● **Task objective**: Only the lines below starting at the one containing "Show all (42, 460)" and ending at the one containing "Kate Doty (45, 757)" belong in the answer, each copied exactly.

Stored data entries
__________
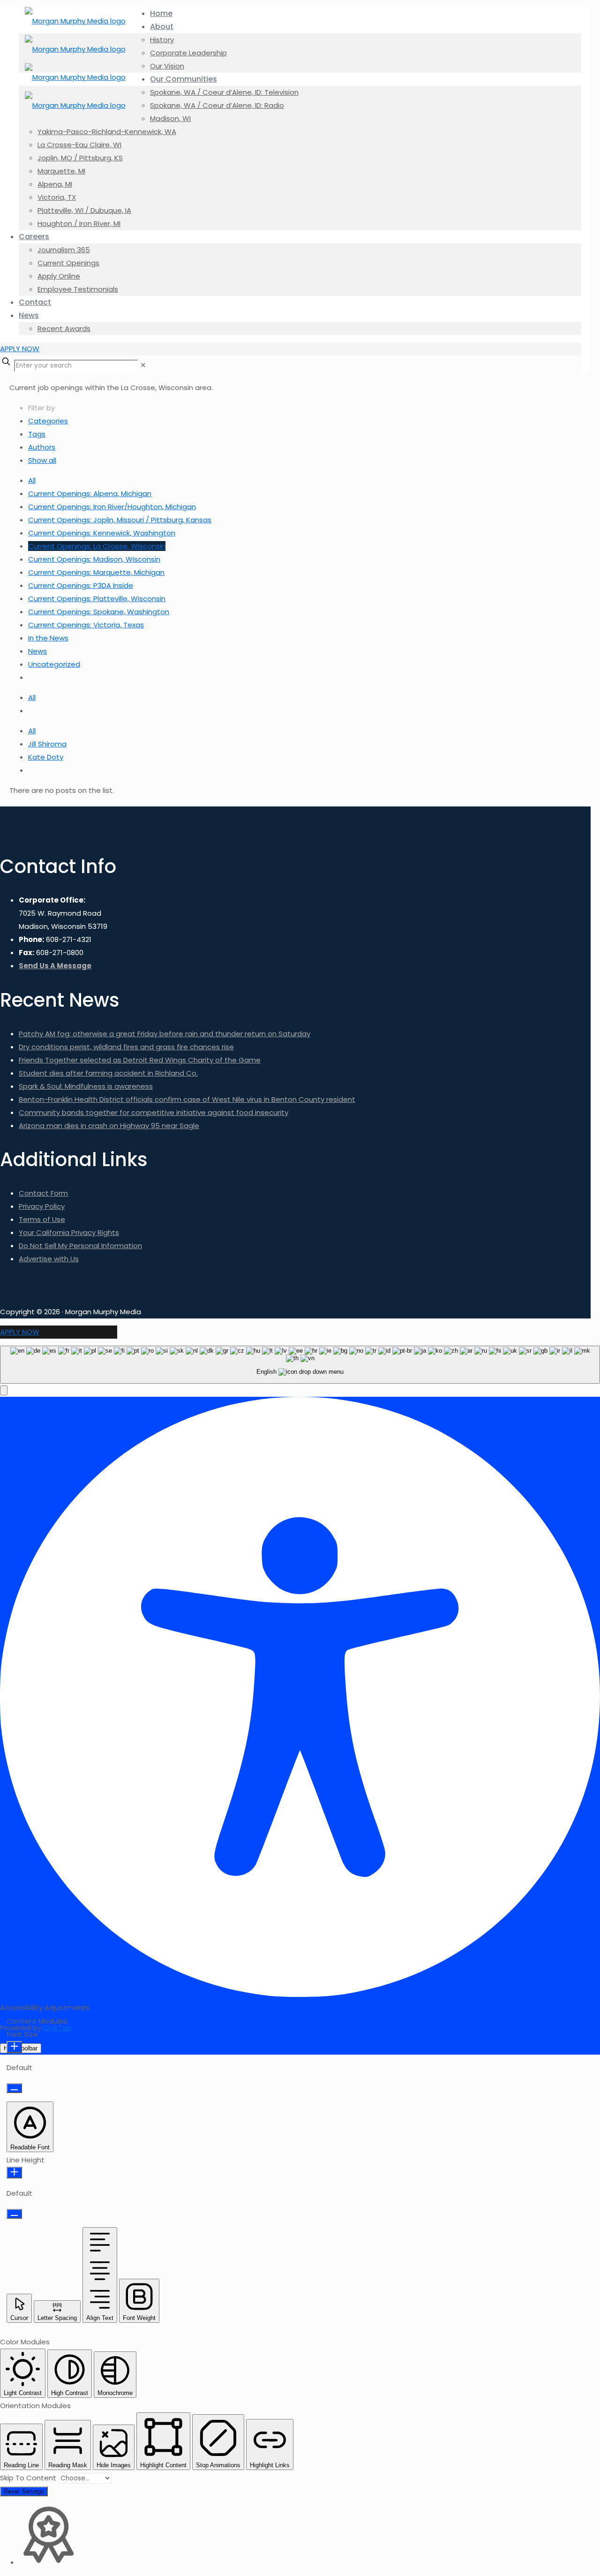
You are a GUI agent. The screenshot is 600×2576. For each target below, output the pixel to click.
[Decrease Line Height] (14, 2214)
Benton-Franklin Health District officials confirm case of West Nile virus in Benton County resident (187, 1099)
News (37, 651)
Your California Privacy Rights (69, 1232)
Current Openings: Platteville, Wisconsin (96, 598)
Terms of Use (42, 1219)
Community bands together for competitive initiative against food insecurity (153, 1112)
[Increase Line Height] (14, 2172)
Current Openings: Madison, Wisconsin (94, 559)
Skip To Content (29, 2478)
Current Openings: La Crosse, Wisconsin (96, 546)
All (32, 480)
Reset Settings (24, 2491)
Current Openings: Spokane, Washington (98, 612)
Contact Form (43, 1193)
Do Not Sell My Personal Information (80, 1245)
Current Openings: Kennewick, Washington (101, 533)
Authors (41, 447)
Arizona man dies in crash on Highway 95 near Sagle (109, 1125)
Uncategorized (54, 664)
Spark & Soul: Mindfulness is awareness (86, 1086)
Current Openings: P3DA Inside (80, 585)
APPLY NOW (19, 349)
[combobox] (300, 1365)
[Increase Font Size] (14, 2047)
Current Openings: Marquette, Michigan (96, 572)
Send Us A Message (55, 966)
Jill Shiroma (47, 744)
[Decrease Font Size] (14, 2088)
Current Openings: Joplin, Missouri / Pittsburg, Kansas (119, 520)
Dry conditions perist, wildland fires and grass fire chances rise (126, 1047)
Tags (36, 434)
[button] (4, 1390)
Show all (42, 460)
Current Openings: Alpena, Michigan (89, 493)
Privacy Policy (42, 1206)
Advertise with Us (49, 1259)
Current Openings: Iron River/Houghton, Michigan (112, 507)
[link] (143, 365)
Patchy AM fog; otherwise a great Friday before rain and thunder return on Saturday (164, 1034)
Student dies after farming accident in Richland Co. (108, 1073)
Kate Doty (45, 757)
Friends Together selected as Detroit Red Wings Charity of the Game (140, 1060)
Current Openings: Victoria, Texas (86, 625)
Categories (48, 421)
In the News (48, 638)
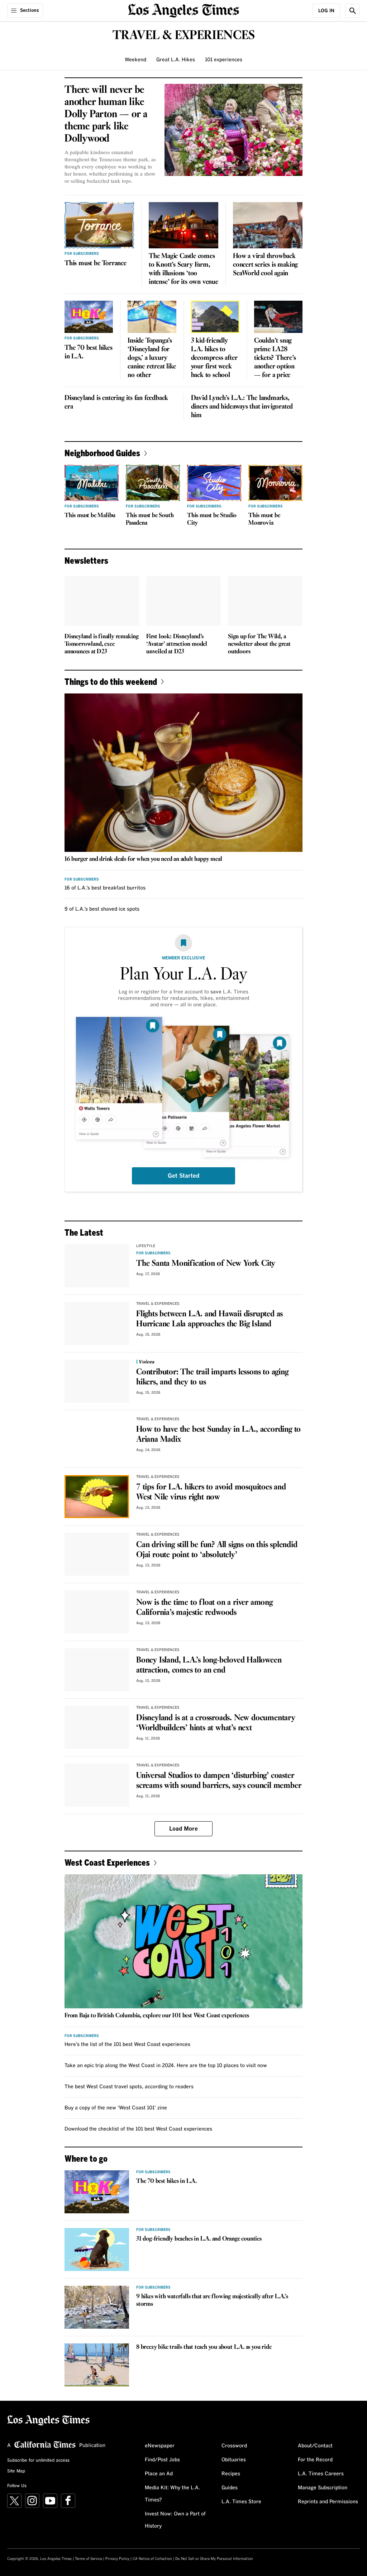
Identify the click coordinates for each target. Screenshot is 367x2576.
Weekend (135, 59)
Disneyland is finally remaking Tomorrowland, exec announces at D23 (102, 644)
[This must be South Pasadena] (153, 483)
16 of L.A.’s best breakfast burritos (105, 888)
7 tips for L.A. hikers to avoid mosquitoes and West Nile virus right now (211, 1492)
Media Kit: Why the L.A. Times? (172, 2494)
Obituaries (233, 2459)
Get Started (183, 1176)
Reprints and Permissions (328, 2501)
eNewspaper (160, 2445)
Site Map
__________
● **Answer for this exercise**:
Show all (42, 460)
Current Openings: Alpena, Michigan (89, 493)
Privacy Policy (42, 1206)
Advertise with Us (49, 1259)
Current Openings: Iron River/Houghton, Michigan (112, 507)
[link] (143, 365)
Patchy AM fog; otherwise a great Friday before rain and thunder return on Saturday (164, 1034)
Student dies after farming accident in Richland Co. (108, 1073)
Kate Doty (45, 757)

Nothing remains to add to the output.